TRAVAIL DEMANDÉ -
a: D'après le texte sur l'Europe et l'Afrique, quel nom porte aujourd'hui l'ancienne Capsa ?
b: Poursuivez le texte sur l'Europe et l'Afrique à la suite de sa dernière phrase.

--- TEXTE À EXAMINER ---

News - 23.11.2024

Chadli Laroussi: L’Europe et l’Afrique, entre rêve et cauchemar...

Chadli Laroussi: L’Europe et l’Afrique, entre rêve et cauchemar...

Dans un roman-autofiction "Un prénom pour exister", publié  en  2016, en hommage au peuple tunisien, j’évoquais l’apparition de l’Homo Sapiens qui a développé la culture capsienne sur cette terre tunisienne, il y a 40 mille ans. À cette époque, l’Afrique et l’Europe, supportées par le même socle géologique, formaient un seul et même continent.

L’histoire

Sidi, le héros de ce roman, notait dans ses mémoires:

«Ma visite, aujourd'hui, à El Guettar, m'a administré la preuve que nos ancêtres ont peuplé cette terre, il y a déjà plusieurs dizaines de milliers d'années. Je suis resté longtemps à admirer l'Hermaïon, cette pyramide minuscule pétrie d'histoire. Ses pierres mêlées aux ossements d'animaux les plus divers et aux milliers d'outils préhistoriques taillés dans le silex témoignent de la richesse de la première culture qu'a connue notre peuple, il y a de cela quarante mille ans!
Ce monument énigmatique, probablement le plus ancien dans notre pays, ne serait-il pas un autel bâti en offrande à la source d'El Guettar pour en protéger la palmeraie naissante ? À voir l'exubérance de la végétation luxuriante autour, force est de constater que les divinités ont exaucé le vœu de ses bâtisseurs.»

Après avoir marqué une petite pause, il se remit à écrire, se remémorant ce que les recherches anthropologiques les plus récentes avaient établi sur l'origine de ses ancêtres:

«C'est entre la source aujourd'hui tarie d'El Guettar et Capsa, devenue aujourd’hui Gafsa, que l'homme moderne, dit Homo Sapiens, a vu le jour, il y a quarante mille ans. Sur ces terres, il a développé la culture capsienne. Nomade, il s'est adonné à la chasse et à la cueillette. Puis, il s'est aventuré à pied pour aller peupler l'Europe. Le détroit de Sicile n'existait pas encore. Sans bras de mer pour la séparer de notre pays, l'Europe constituait le prolongement naturel de la Tunisie. L'Afrique et l'Europe ne faisaient qu'une seule entité, formant un seul et même continent.»

La géographie

« Sidi posa sa plume et replongea dans sa méditation. Il s’imagina la carte géographique de la Tunisie des ères géologiques antérieures, animée de mouvements et de soubresauts gigantesques qui déformèrent sa physionomie comme un visage reflété dans un miroir ondulant. Il voyait naître à la pointe de la Tunisie la Mésogée, un mince bras de mer qui, au fil des millénaires, se transforma en une véritable mer intérieure, la Méditerranée.

--- ENTRÉES ---

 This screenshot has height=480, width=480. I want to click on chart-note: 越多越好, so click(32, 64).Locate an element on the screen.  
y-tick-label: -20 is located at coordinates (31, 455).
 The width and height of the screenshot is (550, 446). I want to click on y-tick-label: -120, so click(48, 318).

---
--- ENTRÉES ---

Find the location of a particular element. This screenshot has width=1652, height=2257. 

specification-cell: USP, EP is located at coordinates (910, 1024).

---
--- ENTRÉES ---

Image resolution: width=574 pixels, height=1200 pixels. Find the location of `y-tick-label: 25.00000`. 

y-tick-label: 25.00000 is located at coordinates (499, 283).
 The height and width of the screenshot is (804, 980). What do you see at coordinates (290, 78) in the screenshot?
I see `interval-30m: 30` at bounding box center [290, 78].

---

RÉPONSES ATTENDUES -
a: Gafsa.

b:
Mais, convaincu que les lois de l'Histoire n'obéissent pas nécessairement aux caprices de la tectonique, somme toute superficielle, il reprit son cahier pour y consigner ce que lui inspira la fracture de l’écorce terrestre qui coupa en deux ce qui était un continent commun :

«L'Afrique et l'Europe qui formaient un seul continent sont, aujourd'hui, deux continents distincts. Leurs destins se sont séparés, mais ancrés sur le même socle géologique, leurs destinées demeurent liées. Pour preuve, ce sont les descendants du même Homo Sapiens, né sur cette terre d'Afrique, qui peuplent aujourd’hui les deux continents.»

Ce soir-là, plongé dans un sommeil profond, Sidi vécut, dans ses rêves, l'épopée de l'Homo Sapiens quittant à pied sa terre africaine pour aller peupler l'Europe.
Mais son rêve vira subitement au cauchemar lorsqu'il vit se creuser un immense fossé dans lequel déferla une mer houleuse qui emporta les cohortes de migrants. Il se réveilla alors en sursaut croyant entendre des naufragés appeler au secours.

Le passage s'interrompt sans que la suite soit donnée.